A practitioner who committed to living from his spiritual tools has taken responsibility not only for the service he provides to others but also for his own personal growth and staying in spiritual integrity at all times. It’s the practitioner’s responsibility to stay in integrity, and it’s the responsibility of those being served to assess if the service is truthful, useful, and indeed offered in integrity. Spiritual skill and gifts are only the tools. It’s always really about the person performing them, his or her level of consciousness, and responsibility.

You might observe that the systems by which our society is designed to work – such as the concept of money, and/or how money is created, shared, etc – might not function properly, ideally, or be in balance. You might observe that imposing on the human being he must work for its own basic sustenance and existence, or letting him suffer the consequences of lack of said sustenance, might often bring out the worst of mankind – cutthroat competition, lack of integrity, stealing, deceit for the sake of getting money, and so on. I have no objections against such considerations. Society in many ways is very far from balance.

However, from the moment society agrees in working with money – a concept representing one’s personal worth, usefulness, and resources at any given time – and for as long as it does, you can’t hold the perception truthful spiritual practitioners and teachers offering legitimate service are by principle obligated to offer their service for no compensation, and are instead meant to rely on charity, offerings, handouts, etc. Maybe they’re supposed to, maybe that’s part of their path; or maybe it isn’t. If that’s the model that best fits with the purpose an life contracts of the Soul, then it is. But not all Souls come in with that purpose.

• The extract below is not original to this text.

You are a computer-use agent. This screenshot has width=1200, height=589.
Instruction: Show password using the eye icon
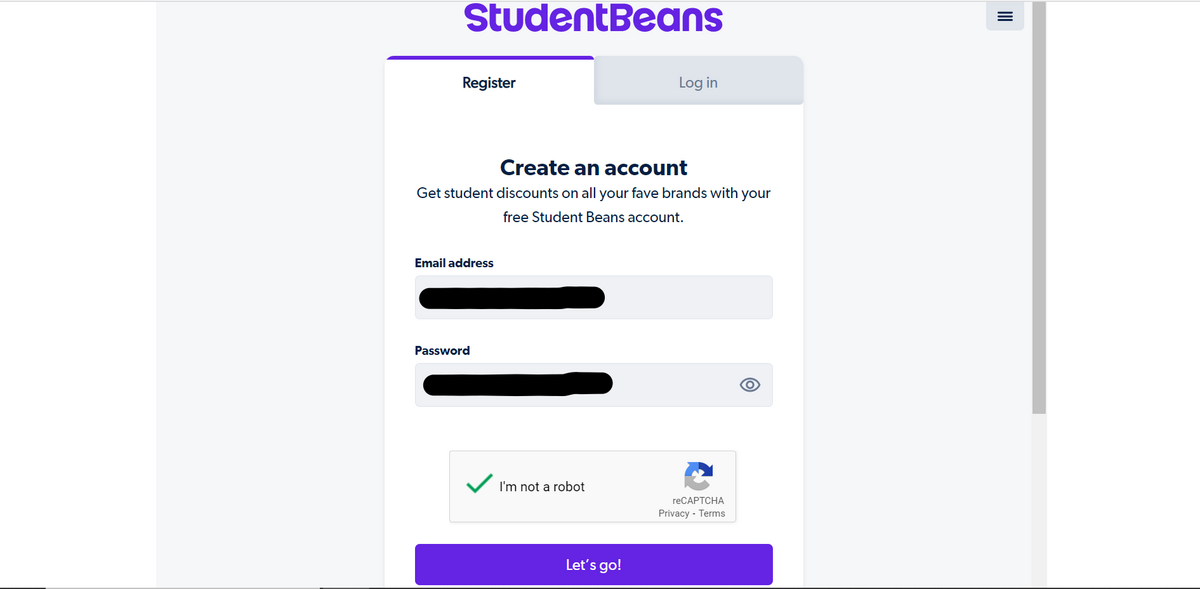(x=750, y=385)
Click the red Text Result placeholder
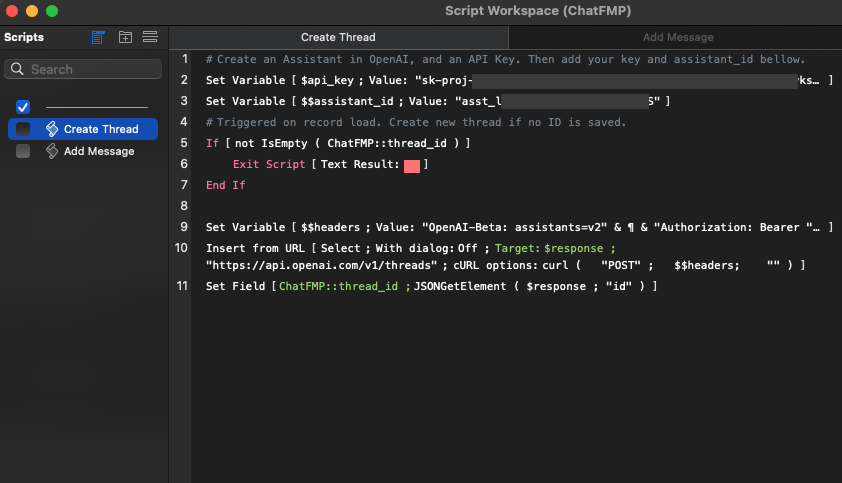 (x=411, y=165)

Perhaps you’re perfectly willing to pay for a smartphone, a loaf of bread, or a house – but not for spiritual guidance, healing, or to facilitate knowing who you really are. Perhaps you’re willing to give your money in exchange for the normal and material, but not for what’s deep down most important above all. This type of perspective essentially sees the spiritual as either so ethereal and pure that it shouldn’t involve money, or so ephemeral and subtle that it has no practical worth in the real world. And when adopted by the spiritual practitioners themselves, such perspectives can be extremely dangerous, as they can obscure the ways they were meant to earn money through their service in an appropriate manner. Such beliefs might very well – and often do – lead those in spiritual service to spend entire lifetimes providing their sacred gifts to others without ever leaving a context of permanent financial struggle, poverty, physical exhaustion, disrespect for their service, serving beyond their own physical limits, etc.

It is perfectly possible to offer a service, any service, and do so in balance, without necessarily being “corrupted by money”, in other words, engaging in any kind of behavior that’s self-centered and lacking in integrity. It is like this with any service, and it is like this with spiritual service as well.

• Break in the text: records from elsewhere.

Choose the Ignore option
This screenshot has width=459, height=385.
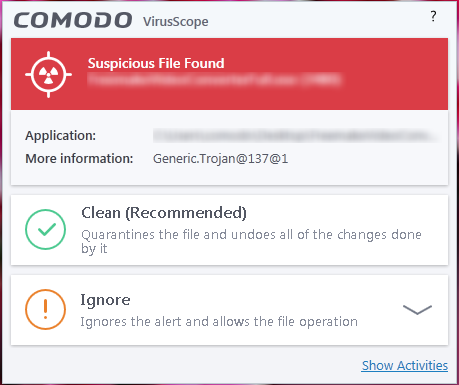[x=229, y=310]
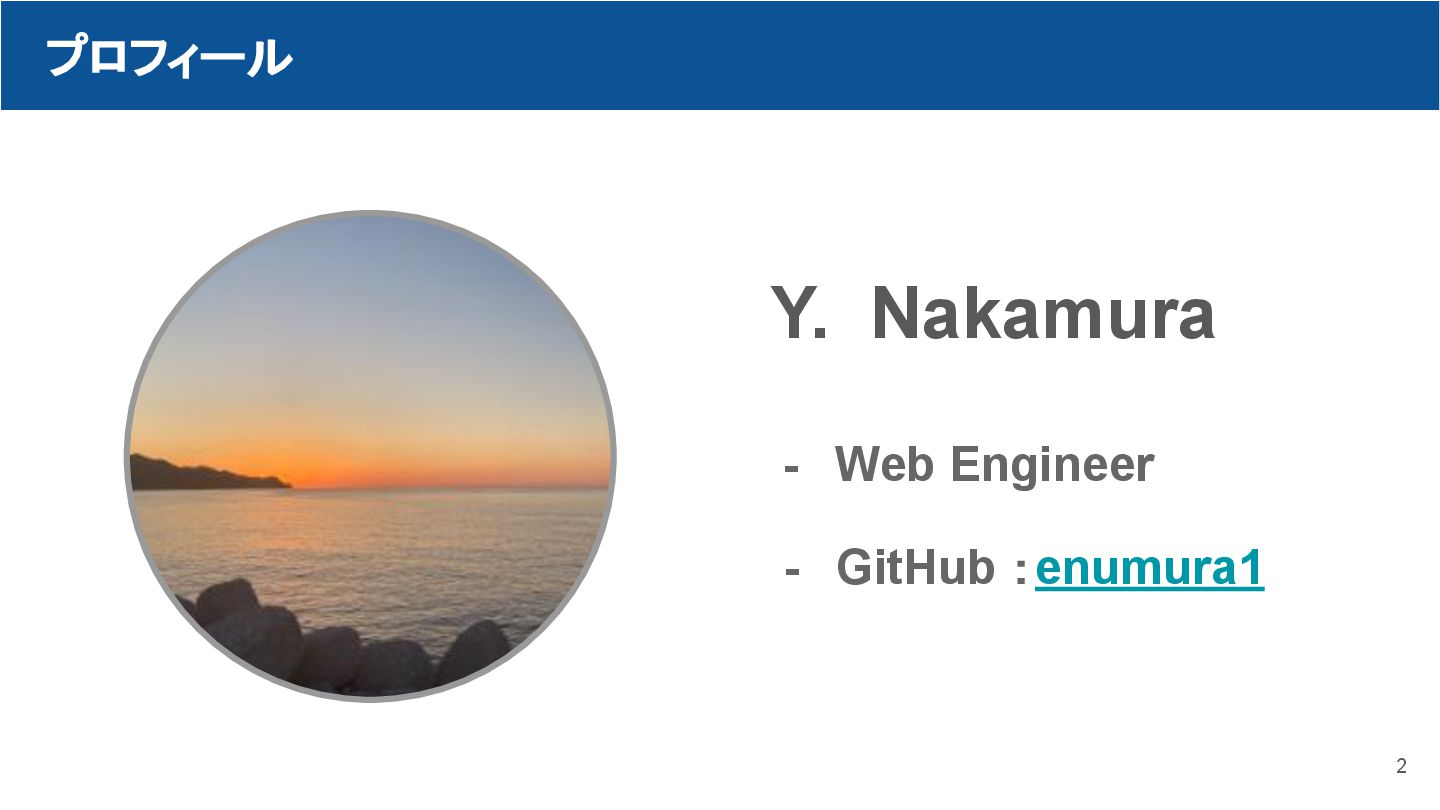
Task: Click the word Engineer in job title
Action: pyautogui.click(x=1052, y=464)
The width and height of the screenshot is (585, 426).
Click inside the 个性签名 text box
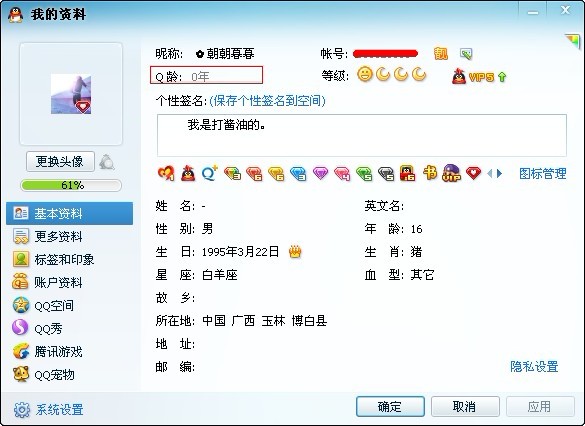pos(362,135)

The idea of money being evil, inadequate, and at odds with the spiritual, often comes from past memories and experiences. Perhaps you were once corrupted by money, engaging in lack of integrity, or you were deceived by someone doing so. Perhaps you felt everytime money was involved the human lower beliefs, deceit, and sense of survival, competition, etc seemed to take over. So you blamed money. However, while understandable, blaming the thing causing the lesson is ultimately an illusion. The true, real issue is not money itself, but the integrity of the person performing the service in exchange for it.

As such, don’t label the practitioner requesting money for their service as being intrinsically out of integrity. There’s nothing spiritual or righteous about this perception. A practitioner might be in integrity, might not be, or lie somewhere in between – but whether they are in integrity or not, or to the extent they aren’t, relates first and foremost to the choices and awareness of the person, and their own sense of spiritual responsibility.